◆ Task ◆
Search the listing for the string "Gratis". Copy every line that has it.

• • • •

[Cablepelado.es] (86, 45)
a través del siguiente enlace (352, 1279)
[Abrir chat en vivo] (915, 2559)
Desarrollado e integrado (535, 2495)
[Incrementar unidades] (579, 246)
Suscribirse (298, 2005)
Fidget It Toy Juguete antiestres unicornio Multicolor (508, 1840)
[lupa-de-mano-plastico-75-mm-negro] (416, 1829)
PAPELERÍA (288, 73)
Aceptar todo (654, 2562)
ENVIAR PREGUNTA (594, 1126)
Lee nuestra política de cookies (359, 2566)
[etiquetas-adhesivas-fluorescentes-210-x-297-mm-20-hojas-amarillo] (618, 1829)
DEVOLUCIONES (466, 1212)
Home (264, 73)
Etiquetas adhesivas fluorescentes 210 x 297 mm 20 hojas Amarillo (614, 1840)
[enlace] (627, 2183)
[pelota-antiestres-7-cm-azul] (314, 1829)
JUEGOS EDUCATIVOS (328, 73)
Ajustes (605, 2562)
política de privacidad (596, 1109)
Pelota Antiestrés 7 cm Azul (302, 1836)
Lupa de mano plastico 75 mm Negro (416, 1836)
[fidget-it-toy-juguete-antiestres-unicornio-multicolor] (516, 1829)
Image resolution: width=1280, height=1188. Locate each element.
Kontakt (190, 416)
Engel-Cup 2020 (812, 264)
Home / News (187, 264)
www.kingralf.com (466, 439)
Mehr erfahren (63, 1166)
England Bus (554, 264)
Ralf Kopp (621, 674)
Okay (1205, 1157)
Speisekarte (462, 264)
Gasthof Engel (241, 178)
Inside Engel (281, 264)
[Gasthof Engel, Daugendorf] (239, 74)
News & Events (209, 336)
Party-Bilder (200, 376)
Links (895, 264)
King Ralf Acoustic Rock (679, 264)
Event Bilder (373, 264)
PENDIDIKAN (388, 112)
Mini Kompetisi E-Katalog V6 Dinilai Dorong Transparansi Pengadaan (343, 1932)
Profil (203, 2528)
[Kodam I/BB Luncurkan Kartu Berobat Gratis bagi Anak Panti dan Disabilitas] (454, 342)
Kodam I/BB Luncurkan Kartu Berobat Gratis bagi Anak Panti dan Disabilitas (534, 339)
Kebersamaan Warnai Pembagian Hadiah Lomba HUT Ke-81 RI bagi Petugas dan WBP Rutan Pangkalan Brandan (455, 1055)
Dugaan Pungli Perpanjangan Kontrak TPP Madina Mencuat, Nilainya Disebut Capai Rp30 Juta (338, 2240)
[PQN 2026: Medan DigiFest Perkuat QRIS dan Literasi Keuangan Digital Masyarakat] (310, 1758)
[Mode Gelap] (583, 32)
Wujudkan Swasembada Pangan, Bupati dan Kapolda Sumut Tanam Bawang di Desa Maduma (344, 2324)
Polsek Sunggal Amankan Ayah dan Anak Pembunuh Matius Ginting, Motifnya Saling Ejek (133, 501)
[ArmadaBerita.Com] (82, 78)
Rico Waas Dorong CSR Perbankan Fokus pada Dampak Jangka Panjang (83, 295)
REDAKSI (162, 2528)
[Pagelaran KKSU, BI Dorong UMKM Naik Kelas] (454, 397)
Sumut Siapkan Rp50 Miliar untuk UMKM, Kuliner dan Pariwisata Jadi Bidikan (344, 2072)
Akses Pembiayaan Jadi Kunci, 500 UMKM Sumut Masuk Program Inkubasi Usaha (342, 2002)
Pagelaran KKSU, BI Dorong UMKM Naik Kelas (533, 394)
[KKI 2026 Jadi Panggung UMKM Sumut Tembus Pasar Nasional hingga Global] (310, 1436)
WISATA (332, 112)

• • • •

◆ Output below ◆
[Kodam I/BB Luncurkan Kartu Berobat Gratis bagi Anak Panti dan Disabilitas] (454, 342)
Kodam I/BB Luncurkan Kartu Berobat Gratis bagi Anak Panti dan Disabilitas (534, 339)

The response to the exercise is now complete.